• _SET OF TASKS_
1 - Which types of neural network does the summary of the biologically-informed neural network paper name? List every one.
2 - In the summary of the biologically-informed neural network paper, rewrite the paragraph beginning "This paper introduces" as a short bulleted list that keeps its main facts.
3 - Resume the summary of the biologically-informed neural network paper from where it stops.

• _DOCUMENT SEGMENT_
Biologically-informed neural networks guide mechanistic modeling from sparse experimental data

TL;DR

This paper introduces biologically-informed neural networks (BINNs) that learn underlying biological dynamics from sparse experimental data by combining neural networks with reaction-diffusion PDEs, providing interpretable mechanistic insights.

Contribution

The work extends physics-informed neural networks to incorporate multilayer perceptrons for reaction and diffusion terms, enabling discovery of biologically meaningful PDE components from limited data.

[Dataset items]

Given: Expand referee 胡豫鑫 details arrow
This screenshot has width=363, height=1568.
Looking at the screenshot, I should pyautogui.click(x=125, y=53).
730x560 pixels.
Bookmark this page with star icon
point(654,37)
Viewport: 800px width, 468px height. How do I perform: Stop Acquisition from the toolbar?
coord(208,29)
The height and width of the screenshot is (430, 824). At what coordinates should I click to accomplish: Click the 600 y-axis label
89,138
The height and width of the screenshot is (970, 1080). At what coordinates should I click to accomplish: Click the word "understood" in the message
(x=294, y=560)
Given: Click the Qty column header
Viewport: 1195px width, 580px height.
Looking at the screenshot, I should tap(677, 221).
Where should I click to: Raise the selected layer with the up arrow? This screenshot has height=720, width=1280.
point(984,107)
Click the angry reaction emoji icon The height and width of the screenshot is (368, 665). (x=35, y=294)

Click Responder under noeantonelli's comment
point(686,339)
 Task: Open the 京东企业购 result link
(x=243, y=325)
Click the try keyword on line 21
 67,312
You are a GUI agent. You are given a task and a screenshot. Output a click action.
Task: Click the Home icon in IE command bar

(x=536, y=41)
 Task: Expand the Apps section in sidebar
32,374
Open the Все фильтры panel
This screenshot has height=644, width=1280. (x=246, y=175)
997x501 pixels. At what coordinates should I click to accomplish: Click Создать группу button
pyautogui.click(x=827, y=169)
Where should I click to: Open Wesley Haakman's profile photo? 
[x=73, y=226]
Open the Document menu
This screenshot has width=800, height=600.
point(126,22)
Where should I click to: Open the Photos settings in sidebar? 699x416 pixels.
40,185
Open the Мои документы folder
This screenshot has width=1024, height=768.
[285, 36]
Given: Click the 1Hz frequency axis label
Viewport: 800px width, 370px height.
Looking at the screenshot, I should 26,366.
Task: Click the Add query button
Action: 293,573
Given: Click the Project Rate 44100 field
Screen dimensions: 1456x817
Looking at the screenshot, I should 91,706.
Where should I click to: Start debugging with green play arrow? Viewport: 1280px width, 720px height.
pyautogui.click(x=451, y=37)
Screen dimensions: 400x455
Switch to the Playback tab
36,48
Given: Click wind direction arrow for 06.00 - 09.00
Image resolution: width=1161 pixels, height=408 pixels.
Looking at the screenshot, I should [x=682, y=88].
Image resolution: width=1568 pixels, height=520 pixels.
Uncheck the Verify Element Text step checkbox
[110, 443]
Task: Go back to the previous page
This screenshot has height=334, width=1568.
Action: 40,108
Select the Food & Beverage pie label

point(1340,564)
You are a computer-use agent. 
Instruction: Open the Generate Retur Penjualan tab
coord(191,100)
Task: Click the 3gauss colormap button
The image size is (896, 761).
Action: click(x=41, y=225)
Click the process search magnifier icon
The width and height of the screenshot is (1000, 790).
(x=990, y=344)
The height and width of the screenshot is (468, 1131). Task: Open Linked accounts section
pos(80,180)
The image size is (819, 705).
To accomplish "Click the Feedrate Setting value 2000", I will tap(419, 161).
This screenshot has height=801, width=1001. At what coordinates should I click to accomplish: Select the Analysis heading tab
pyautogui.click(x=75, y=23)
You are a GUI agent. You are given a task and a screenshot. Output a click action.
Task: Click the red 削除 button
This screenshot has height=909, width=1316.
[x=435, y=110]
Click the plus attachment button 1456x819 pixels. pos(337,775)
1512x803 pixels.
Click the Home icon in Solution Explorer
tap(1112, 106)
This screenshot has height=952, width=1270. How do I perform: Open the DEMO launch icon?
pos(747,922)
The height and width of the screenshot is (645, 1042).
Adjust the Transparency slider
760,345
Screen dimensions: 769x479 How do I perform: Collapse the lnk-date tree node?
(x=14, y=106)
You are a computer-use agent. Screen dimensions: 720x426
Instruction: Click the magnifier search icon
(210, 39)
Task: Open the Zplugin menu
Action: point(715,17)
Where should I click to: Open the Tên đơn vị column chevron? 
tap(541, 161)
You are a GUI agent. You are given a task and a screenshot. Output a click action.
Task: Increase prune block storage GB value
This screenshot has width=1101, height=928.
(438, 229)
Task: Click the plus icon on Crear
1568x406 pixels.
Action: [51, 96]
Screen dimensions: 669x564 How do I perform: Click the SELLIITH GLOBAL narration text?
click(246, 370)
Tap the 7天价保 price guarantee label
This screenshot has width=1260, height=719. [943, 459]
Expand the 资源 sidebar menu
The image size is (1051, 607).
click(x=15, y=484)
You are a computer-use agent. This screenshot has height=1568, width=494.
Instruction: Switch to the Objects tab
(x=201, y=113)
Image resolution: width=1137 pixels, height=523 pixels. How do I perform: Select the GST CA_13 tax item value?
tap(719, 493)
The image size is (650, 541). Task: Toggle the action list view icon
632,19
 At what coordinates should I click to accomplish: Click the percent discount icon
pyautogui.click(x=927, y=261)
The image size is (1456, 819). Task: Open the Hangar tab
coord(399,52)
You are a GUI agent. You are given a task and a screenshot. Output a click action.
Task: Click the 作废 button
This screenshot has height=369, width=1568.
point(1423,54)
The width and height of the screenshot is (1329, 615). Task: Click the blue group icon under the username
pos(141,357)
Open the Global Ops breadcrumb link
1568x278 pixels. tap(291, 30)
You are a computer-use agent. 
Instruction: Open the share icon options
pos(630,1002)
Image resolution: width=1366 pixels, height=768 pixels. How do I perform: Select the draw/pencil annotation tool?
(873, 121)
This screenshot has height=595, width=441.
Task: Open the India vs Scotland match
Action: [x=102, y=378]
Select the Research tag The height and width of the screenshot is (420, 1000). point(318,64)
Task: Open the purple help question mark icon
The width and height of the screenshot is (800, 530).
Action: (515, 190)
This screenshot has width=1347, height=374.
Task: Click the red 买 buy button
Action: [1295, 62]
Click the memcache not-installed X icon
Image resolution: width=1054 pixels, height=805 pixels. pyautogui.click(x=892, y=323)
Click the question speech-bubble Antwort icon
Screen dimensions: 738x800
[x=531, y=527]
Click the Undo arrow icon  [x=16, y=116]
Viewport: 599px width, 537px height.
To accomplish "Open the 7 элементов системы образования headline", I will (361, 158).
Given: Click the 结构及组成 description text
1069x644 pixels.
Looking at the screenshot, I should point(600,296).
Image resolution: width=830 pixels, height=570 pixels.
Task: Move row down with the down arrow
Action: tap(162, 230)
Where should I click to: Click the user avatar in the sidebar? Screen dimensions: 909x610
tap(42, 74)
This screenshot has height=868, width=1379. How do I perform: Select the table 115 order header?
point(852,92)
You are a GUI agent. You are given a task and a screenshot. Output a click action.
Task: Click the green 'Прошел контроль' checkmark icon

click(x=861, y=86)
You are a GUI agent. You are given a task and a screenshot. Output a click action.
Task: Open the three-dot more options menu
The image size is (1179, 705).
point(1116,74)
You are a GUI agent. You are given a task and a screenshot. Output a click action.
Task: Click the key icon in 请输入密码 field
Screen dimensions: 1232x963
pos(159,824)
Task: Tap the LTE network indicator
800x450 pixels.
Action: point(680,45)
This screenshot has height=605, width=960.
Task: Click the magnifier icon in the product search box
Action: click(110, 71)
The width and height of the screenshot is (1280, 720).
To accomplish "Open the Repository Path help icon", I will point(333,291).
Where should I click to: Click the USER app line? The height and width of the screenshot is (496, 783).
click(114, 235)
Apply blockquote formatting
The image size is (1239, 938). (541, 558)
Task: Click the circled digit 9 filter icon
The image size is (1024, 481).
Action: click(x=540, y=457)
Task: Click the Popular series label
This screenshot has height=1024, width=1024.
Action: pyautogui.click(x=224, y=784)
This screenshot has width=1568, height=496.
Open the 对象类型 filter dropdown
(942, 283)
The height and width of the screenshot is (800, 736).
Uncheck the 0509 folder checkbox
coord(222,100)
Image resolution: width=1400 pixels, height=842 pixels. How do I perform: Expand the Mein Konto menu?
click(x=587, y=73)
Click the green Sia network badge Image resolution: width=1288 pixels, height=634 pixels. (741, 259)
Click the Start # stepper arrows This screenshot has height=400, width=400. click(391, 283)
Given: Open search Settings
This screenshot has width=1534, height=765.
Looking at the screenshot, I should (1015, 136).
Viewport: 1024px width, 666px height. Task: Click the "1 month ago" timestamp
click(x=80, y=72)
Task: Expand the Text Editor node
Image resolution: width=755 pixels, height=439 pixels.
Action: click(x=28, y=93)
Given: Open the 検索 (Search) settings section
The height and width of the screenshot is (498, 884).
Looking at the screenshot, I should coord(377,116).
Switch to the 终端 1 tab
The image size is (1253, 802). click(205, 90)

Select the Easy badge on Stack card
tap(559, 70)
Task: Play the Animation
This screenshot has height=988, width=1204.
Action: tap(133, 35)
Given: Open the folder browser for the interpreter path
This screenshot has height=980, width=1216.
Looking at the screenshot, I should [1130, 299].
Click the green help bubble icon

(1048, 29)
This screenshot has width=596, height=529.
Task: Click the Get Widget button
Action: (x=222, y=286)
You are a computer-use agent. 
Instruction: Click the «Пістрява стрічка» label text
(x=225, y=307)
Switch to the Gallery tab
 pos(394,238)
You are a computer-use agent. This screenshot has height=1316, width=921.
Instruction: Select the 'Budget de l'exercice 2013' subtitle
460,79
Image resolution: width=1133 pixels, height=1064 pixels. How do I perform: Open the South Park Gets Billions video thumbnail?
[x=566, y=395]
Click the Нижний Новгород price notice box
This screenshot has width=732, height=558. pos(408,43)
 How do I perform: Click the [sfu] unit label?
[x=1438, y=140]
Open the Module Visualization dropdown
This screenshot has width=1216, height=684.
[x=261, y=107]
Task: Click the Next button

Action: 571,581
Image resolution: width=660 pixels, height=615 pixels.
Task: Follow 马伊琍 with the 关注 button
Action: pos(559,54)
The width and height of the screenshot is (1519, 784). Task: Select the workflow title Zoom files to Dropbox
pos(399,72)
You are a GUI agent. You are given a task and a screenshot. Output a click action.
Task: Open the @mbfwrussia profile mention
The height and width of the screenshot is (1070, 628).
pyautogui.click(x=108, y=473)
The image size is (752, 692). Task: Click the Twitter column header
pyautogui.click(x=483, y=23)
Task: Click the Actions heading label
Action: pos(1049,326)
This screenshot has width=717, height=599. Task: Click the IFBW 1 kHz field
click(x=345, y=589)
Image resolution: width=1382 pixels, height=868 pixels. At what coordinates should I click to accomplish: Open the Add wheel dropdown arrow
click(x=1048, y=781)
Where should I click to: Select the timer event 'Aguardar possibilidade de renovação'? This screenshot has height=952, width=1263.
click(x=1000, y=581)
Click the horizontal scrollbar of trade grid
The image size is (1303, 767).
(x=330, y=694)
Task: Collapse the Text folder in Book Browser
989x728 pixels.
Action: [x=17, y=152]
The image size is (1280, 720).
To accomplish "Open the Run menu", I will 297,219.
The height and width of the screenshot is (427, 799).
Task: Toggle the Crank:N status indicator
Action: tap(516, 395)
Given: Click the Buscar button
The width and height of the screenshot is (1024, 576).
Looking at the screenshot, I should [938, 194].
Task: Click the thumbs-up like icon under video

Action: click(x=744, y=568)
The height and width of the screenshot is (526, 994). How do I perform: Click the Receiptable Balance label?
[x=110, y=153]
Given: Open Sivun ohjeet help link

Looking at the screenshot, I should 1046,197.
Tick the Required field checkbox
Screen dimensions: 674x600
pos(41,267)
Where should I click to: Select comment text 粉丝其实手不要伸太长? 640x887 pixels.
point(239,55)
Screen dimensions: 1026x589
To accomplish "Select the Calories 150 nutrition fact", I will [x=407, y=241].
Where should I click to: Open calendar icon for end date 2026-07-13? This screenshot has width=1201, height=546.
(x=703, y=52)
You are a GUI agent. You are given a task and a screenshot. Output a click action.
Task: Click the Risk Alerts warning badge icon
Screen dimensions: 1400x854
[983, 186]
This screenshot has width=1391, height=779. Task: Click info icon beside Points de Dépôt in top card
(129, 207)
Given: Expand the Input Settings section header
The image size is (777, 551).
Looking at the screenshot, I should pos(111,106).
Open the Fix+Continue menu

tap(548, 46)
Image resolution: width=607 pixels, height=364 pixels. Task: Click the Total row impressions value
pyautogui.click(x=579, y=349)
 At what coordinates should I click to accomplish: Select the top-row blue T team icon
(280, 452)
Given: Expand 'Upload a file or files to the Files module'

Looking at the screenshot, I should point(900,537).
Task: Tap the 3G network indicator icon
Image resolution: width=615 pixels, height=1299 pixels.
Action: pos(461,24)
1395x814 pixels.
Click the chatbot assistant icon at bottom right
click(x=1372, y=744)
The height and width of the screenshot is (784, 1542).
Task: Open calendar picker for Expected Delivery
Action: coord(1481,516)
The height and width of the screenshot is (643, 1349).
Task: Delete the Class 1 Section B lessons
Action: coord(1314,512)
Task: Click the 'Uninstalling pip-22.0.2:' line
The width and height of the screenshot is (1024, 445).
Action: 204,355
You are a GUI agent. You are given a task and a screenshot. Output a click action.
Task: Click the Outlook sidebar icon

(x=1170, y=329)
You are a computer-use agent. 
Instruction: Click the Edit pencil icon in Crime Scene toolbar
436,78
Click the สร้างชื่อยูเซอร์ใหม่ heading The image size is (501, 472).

• _YOUR WRITTEN ANSWERS_
1 -
- Biologically-informed neural networks (BINNs)
- Physics-informed neural networks
- Multilayer perceptrons

2 -
- Introduces biologically-informed neural networks (BINNs)
- Learns underlying biological dynamics from sparse experimental data
- Combines neural networks with reaction-diffusion PDEs
- Yields interpretable mechanistic insights

3 -
Findings

Successfully modeled wound healing assays with sparse data

Learned nonlinear reaction and diffusion terms as neural networks

Provided mechanistic insights into biological system dynamics

Abstract

Biologically-informed neural networks (BINNs), an extension of physics-informed neural networks [1], are introduced and used to discover the underlying dynamics of biological systems from sparse experimental data. In the present work, BINNs are trained in a supervised learning framework to approximate in vitro cell biology assay experiments while respecting a generalized form of the governing reaction-diffusion partial differential equation (PDE). By allowing the diffusion and reaction terms to be multilayer perceptrons (MLPs), the nonlinear forms of these terms can be learned while simultaneously converging to the solution of the governing PDE. Further, the trained MLPs are used to guide the selection of biologically interpretable mechanistic forms of the PDE terms which provides new insights into the biological and physical mechanisms that govern the dynamics of the observed system. The method is evaluated on sparse real-world data from wound healing assays with varying initial cell densities [2].